Records to process

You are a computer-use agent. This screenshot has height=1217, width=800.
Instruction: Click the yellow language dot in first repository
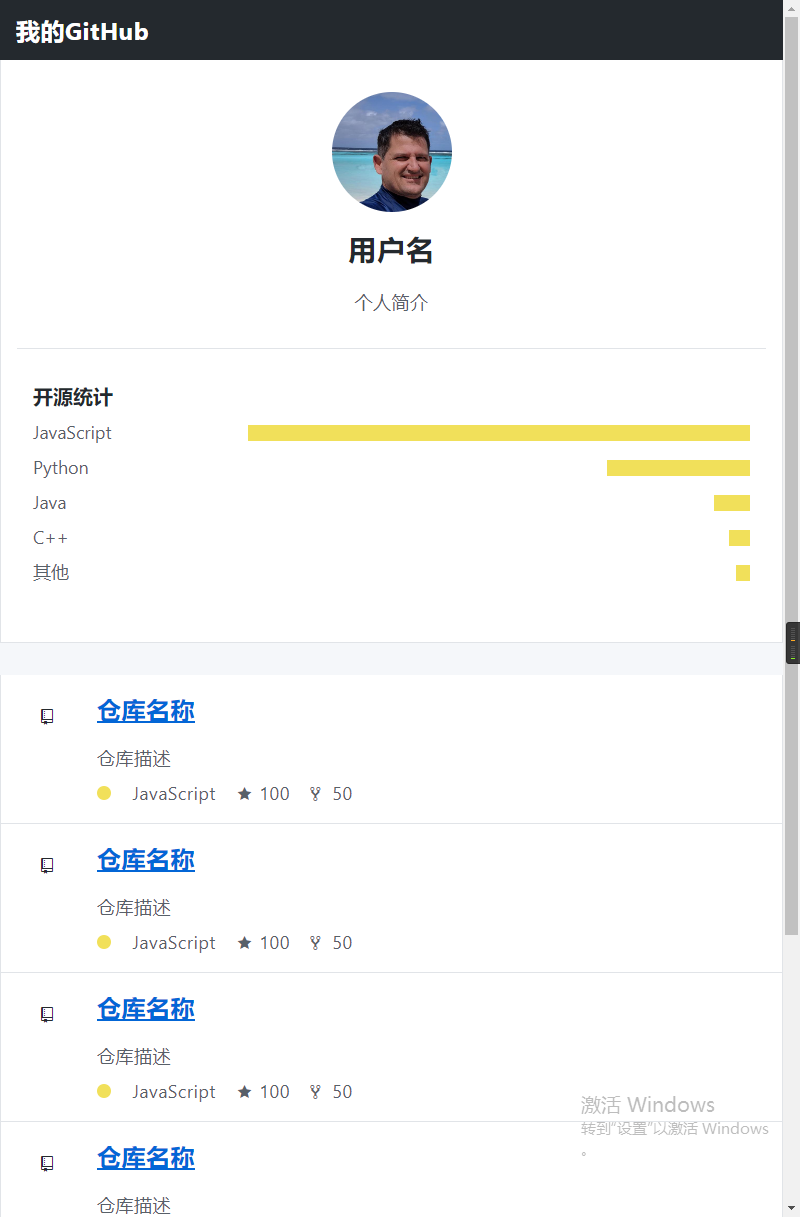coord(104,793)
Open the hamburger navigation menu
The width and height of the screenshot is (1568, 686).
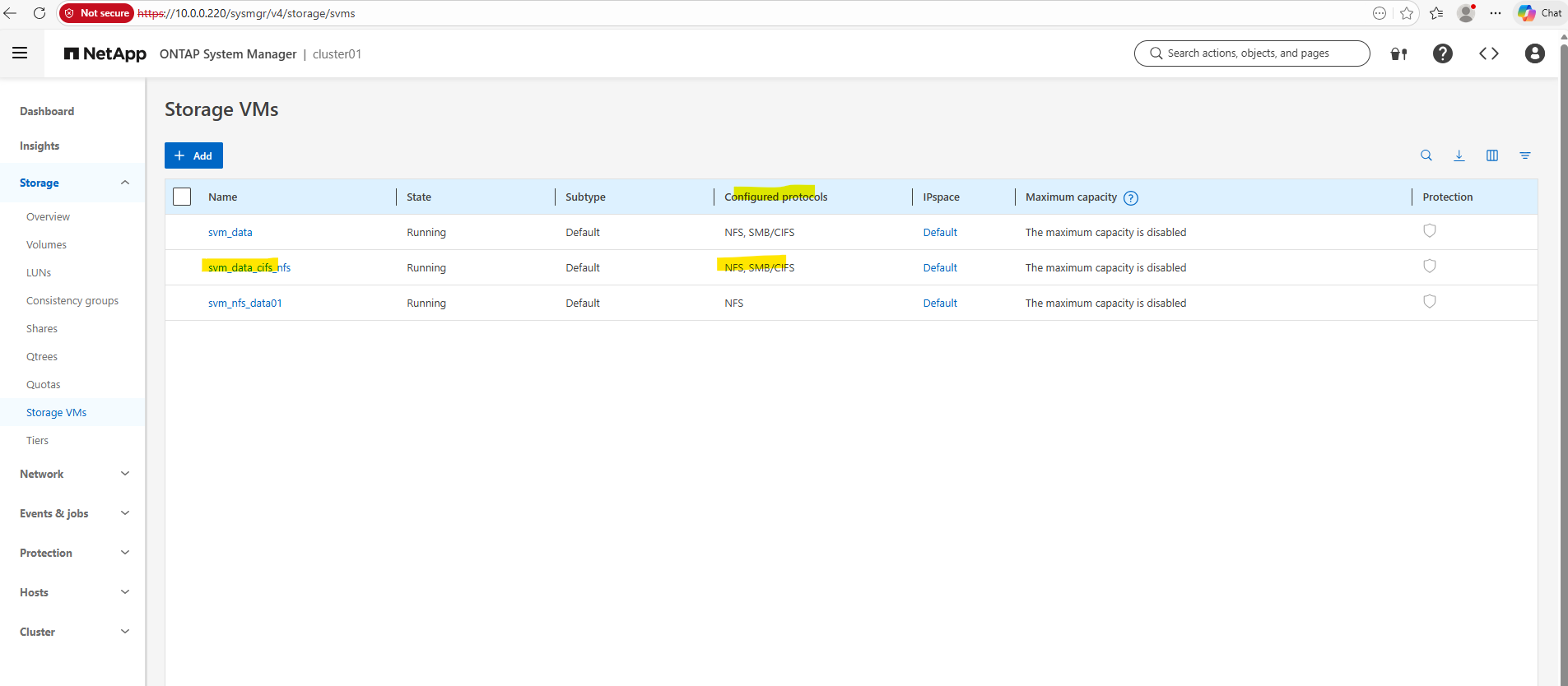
...
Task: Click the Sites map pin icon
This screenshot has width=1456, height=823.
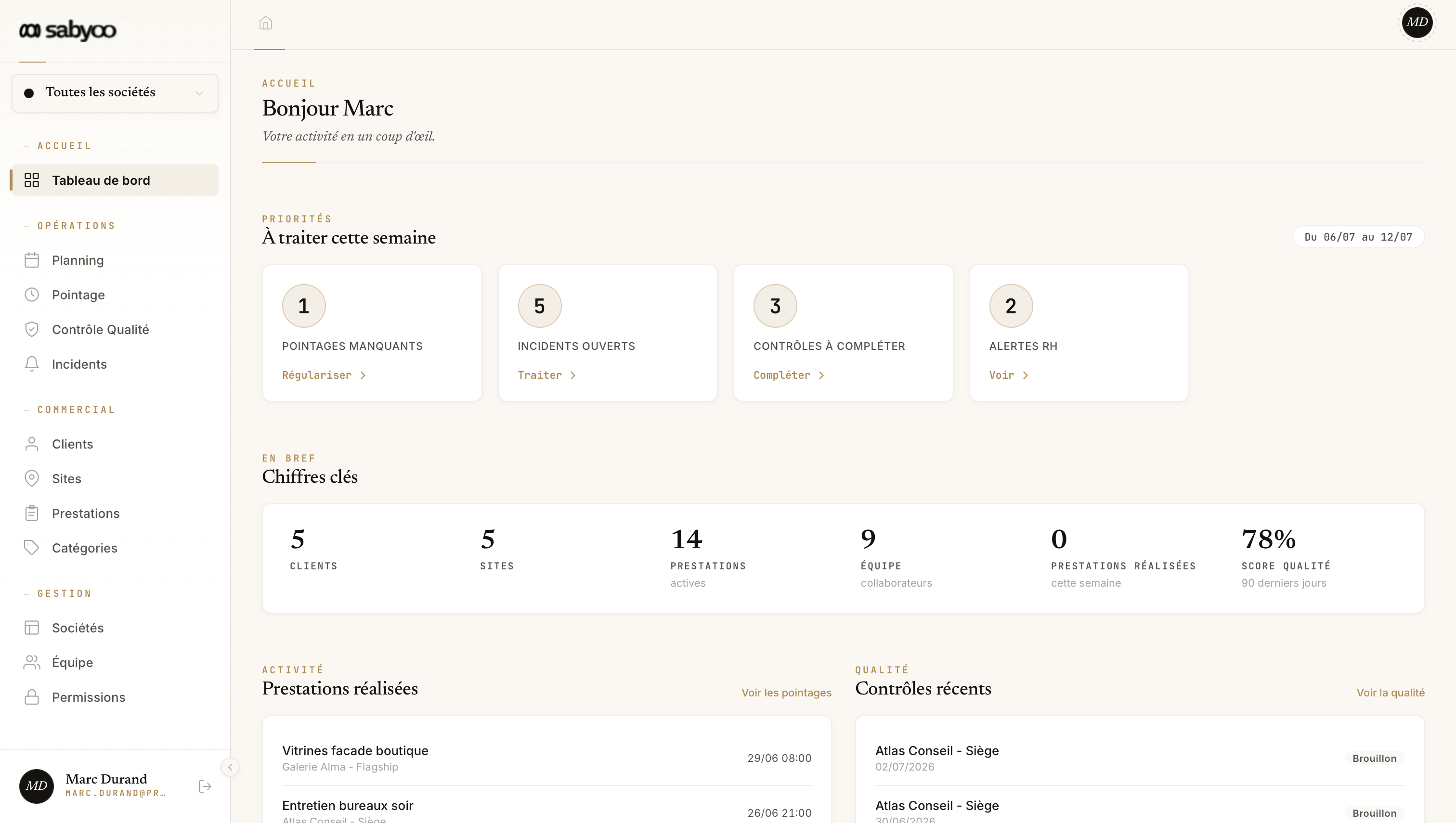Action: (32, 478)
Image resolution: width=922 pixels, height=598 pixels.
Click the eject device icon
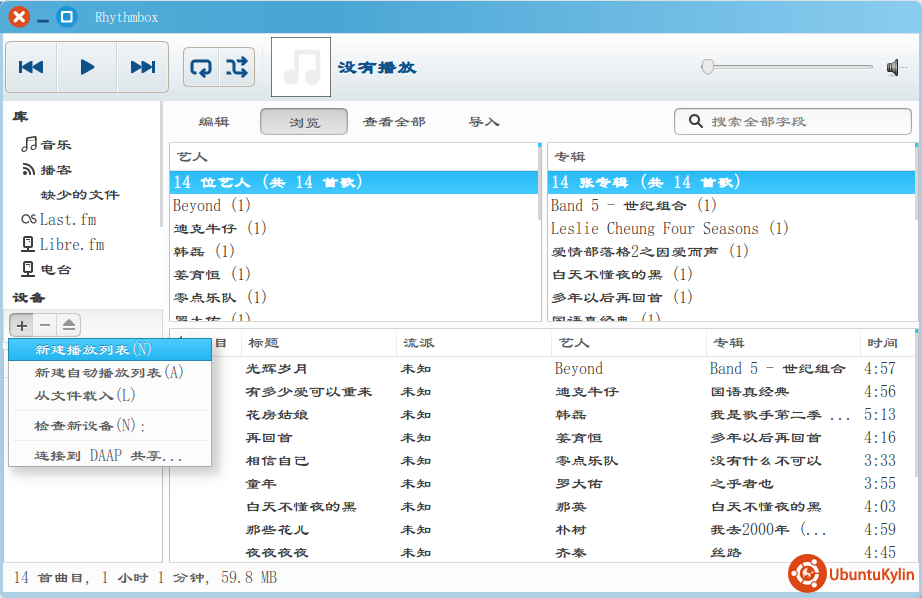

Exercise instructions
Show every line in the records above that contains the word "icon".

Response below
Task: Click the Sites map pin icon
Click the eject device icon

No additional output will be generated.